Supplied records:

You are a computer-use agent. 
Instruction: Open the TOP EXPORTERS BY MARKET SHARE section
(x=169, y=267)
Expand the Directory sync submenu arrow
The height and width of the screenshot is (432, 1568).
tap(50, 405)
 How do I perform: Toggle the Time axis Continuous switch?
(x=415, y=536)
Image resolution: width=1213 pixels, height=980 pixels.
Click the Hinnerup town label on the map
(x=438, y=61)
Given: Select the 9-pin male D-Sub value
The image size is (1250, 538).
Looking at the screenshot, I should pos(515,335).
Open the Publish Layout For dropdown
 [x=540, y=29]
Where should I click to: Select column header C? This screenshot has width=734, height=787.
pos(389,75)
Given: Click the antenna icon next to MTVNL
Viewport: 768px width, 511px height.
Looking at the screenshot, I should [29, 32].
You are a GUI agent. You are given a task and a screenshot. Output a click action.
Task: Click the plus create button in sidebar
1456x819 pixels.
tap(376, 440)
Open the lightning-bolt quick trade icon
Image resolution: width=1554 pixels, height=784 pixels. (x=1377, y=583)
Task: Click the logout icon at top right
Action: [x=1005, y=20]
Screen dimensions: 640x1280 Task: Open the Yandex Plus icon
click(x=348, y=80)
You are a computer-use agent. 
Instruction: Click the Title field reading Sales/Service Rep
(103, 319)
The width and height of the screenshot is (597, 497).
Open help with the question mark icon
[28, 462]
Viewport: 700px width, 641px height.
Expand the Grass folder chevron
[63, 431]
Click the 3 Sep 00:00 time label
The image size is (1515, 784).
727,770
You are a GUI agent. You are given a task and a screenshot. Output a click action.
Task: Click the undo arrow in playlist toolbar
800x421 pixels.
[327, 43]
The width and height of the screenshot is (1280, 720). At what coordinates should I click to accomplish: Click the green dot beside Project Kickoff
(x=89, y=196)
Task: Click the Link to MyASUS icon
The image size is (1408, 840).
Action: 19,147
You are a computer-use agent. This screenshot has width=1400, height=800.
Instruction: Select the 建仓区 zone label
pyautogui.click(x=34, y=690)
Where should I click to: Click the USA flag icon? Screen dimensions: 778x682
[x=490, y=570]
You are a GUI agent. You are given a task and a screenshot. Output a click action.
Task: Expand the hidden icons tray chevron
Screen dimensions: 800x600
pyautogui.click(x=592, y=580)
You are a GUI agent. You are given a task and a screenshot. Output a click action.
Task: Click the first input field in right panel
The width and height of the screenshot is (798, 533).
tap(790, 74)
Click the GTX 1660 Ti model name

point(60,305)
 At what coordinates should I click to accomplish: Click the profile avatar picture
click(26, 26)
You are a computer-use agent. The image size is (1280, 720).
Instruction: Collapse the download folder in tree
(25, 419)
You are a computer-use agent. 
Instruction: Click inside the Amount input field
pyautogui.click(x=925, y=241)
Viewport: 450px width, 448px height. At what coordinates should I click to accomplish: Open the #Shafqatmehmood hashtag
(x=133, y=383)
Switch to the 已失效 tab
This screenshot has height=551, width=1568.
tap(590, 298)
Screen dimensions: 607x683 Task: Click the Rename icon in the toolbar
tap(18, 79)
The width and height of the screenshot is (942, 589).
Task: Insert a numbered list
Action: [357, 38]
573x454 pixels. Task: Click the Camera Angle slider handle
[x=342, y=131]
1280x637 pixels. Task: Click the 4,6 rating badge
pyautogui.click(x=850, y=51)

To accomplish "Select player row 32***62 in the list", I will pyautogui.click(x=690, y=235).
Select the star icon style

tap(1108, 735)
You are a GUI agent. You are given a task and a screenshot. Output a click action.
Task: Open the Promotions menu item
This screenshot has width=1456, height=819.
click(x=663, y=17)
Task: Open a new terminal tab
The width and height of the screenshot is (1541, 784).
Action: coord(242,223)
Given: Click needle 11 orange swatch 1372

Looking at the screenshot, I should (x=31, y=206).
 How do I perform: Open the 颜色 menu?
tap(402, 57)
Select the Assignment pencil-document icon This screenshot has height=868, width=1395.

Task description:
Convert only the data from the line containing "The width and height of the screenshot is (1280, 720)." up to and including the line containing "pyautogui.click(x=34, y=690)" into a Markdown table with the columns Row and Data Line. Give each line its own numbered row and omit blank lines.

Result below:
| Row | Data Line |
|---|---|
| 1 | The width and height of the screenshot is (1280, 720). At what coordinates should I click to accomplish: Click the green dot beside Project Kickoff |
| 2 | (x=89, y=196) |
| 3 | Task: Click the Link to MyASUS icon |
| 4 | The image size is (1408, 840). |
| 5 | Action: 19,147 |
| 6 | You are a computer-use agent. This screenshot has width=1400, height=800. |
| 7 | Instruction: Select the 建仓区 zone label |
| 8 | pyautogui.click(x=34, y=690) |